A new Pew Research study turned heads last week, and you can understand why. The study looks at household composition, and specifically at the eye-popping increase over the past 34 years in households that host multi-generational family members. The number doubled since 1980, from 28 million to 57 million--or upwards of one in five U.S. households, which is probably one of the most dramatic household demographic shifts since the era of the two-income household.
The Pew analysis, plus day-after reports in the Wall Street Journal by Laura Meckler, here, and Bloomberg/ BusinessWeek by Zara Kessler, here, tie the multigenerational phenomenon to various drivers, both economic and cultural.
We have witnessed Lennar seize an marketing high-road position with its NextGen two-homes-under-one-roof value proposition, essentially taking a double-master-down to its logical strategic endgame. Most home builders now offer floor plans that can adapt to "integrated" cross-generational use, and flexibility in meeting the need to do so occurs virtually at the subdivision level.
The questions we have fall into two general areas, especially since we see community and home design and engineering strategies among production builders and developers veering toward a greater and greater commitment to multigenerational product and marketing development: 1) Is multigenerational going to criss-cross with the married-with-children traditional nuclear household as the primary household type? and 2) What operational characteristic will it take for home builders to gain a competitive edge as households morph increasingly from traditional to unconventional, from scale-able to increasingly targeted, from multi-tiered economically, to less so?
To that end, we set about looking to understand better the geography of multigenerational new-home growth. Here's a look at a mash-up of data points our own Katie Gloede put together, followed by her explanation of how she solved for what she got.
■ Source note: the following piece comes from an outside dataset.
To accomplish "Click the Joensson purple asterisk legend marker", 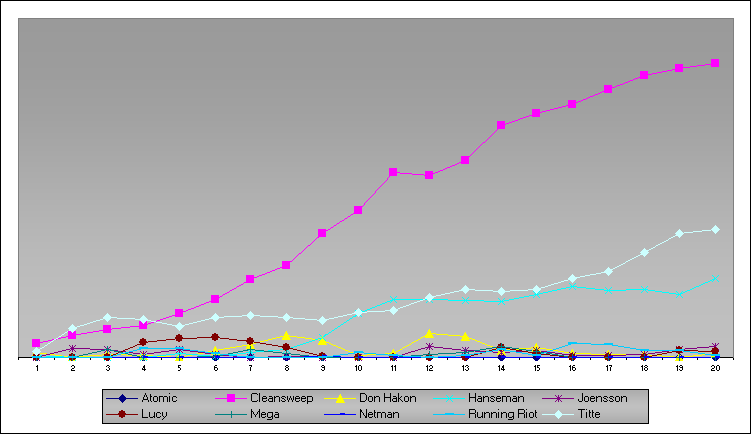I will coord(558,398).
Here's how we got our map. For the top 10 growing multi-generational markets, first, we started rankings from the top 100 markets for new-home closings in 2013, powered by Metrostudy Builder Insight. Then, we calculated the percent of new homes sold to three or more adults of all new homes sold with demographic data. Finally, the markets are ranked by the percent growth in closings to households of three or more adults between 2012 and 2013.
There are myriad issues here for home builders and developers.
1. The emergence of "non-traditional" as the new home household composition type of the present and the future
2. The importance of multicultural strategy, research, development, and customer care programming to understand and deliver on the present and future demand universe
3. The economic drivers of multigenerational living, including health finance, student debt, and an anemic jobs recovery
4. Not all multi-gens are created equal, as some are Baby Boomers and their parents and many are Baby Boomers and their children, while a few are Baby Boomers and both
Submarket analysis and diligence, community by community, will need to get smarter and smarter so that a home builder or developer might get out in front of where the opportunities are for multigen new neighborhoods.
And the operational characteristic we see getting highlighted as this phenomenon emerges--even if multigenerational households don't grow at the same rate over the next three decades as they have in the past three--is nimbleness. The ability to spring assertively and ably to action once a real opportunity pops up is and will be a cost-of-doing-business trait among home builders we continue to hear about and cover.